1,100 people die each year in the U.S.

The highest proportion of high-temperature deaths caused by climate change are cities in South America. Vicedo-Cabrera pointed out that Southern Europe and South Asia are other hot spots for high temperature deaths related to climate change.

Researchers have found that São Paulo, Brazil, has the highest number of deaths from high temperature related to climate, with an average of 239 people per year.

Studies have found that about 35% of high-temperature deaths in the United States can be attributed to climate change. In approximately 200 cities in the United States, a total of more than 1,100 people die each year, of which 141 people die in New York. Honolulu’s climate change caused the highest percentage of deaths from high temperatures, at 82%.

In January 2014, the state of Sao Paulo, Brazil suffered a long-term drought, and a worker walked over a dried-up dam. (Nacho Dorsey/Reuters)

Scientists used decades of mortality data in 732 cities to draw a curve, detailing how each city’s mortality rate changes with temperature and how the heat-death curve varies from city to city. Vicedo-Cabrera said that due to air conditioning, cultural factors and environmental conditions, some cities are better able to adapt to high temperatures than others.

The researchers then compared the observed temperature with 10 computer models that simulate a world without climate change. The difference is caused by human warming. By applying this scientifically recognized technology to the personalized heat-death curves of 732 cities, the scientists calculated the additional heat-death caused by climate change.

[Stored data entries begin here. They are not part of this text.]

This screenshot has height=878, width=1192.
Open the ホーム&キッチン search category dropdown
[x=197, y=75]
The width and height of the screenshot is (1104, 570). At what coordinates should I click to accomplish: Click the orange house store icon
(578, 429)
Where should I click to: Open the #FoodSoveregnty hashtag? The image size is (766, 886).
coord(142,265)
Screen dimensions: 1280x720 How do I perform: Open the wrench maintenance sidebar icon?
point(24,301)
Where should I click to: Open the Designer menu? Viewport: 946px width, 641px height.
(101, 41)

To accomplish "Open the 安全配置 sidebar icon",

“People continue to demand proof that climate change has affected our health. This attribution study uses the most scientific epidemiological methods to directly answer this question, and the amount of data collected by the author for analysis is impressive,” said University of Wisconsin Global Health Dr. Jonathan Patz, Director of the Institute.

Patz was not involved in the study, and he said that this is one of the first people to detail high-temperature deaths related to climate change, not in the future.